▶ Task requirements
Which lines in the records below contain the word "will"? Copy each one out.

[Records from a data collection]
▬▬▬▬▬▬
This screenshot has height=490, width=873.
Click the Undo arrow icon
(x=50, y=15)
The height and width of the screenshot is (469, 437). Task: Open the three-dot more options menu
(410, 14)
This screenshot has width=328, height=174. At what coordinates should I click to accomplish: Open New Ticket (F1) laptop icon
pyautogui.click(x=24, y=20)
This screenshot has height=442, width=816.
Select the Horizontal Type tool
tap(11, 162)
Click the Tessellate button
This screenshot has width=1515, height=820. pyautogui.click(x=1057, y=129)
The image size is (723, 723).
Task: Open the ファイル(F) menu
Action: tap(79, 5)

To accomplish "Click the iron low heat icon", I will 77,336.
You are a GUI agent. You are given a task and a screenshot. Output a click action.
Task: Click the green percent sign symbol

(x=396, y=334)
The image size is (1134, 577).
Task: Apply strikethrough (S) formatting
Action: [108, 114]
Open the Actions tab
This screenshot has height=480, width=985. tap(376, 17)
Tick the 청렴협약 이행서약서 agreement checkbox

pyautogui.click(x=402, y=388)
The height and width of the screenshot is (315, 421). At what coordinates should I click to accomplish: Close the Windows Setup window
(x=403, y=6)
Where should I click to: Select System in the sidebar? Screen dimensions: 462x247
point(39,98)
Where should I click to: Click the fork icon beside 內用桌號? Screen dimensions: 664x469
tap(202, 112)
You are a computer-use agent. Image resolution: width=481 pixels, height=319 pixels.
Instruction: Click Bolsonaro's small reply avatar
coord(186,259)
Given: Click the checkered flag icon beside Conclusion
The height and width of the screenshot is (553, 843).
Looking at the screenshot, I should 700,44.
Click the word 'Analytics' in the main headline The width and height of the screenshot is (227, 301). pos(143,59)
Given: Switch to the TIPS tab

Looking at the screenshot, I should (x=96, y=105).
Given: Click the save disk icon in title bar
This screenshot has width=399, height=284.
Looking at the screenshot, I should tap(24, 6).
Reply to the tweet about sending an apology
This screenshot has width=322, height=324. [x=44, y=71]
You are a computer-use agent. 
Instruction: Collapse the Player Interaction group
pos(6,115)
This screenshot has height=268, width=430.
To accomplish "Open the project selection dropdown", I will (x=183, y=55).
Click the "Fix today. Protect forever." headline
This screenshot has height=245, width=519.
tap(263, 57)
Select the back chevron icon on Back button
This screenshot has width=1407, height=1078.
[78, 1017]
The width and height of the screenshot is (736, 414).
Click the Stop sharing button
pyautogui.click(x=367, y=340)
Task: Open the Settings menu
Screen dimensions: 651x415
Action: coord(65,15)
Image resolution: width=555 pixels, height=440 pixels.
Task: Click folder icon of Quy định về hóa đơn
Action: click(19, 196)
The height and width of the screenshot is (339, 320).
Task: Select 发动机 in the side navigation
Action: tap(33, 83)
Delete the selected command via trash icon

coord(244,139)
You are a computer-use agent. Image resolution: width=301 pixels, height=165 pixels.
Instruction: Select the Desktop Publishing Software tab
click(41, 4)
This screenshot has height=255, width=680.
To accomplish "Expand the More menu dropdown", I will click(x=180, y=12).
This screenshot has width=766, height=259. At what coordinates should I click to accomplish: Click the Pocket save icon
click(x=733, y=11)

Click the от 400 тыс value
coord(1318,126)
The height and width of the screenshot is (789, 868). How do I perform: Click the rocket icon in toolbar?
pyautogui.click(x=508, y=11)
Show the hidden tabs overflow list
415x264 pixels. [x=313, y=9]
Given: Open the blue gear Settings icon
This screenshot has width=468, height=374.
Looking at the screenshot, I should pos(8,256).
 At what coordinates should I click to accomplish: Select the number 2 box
▬▬▬▬▬▬
▶ Exercise solution
To accomplish "Click the iron low heat icon", I will 77,336.
To accomplish "Open the project selection dropdown", I will (x=183, y=55).
To accomplish "Expand the More menu dropdown", I will click(x=180, y=12).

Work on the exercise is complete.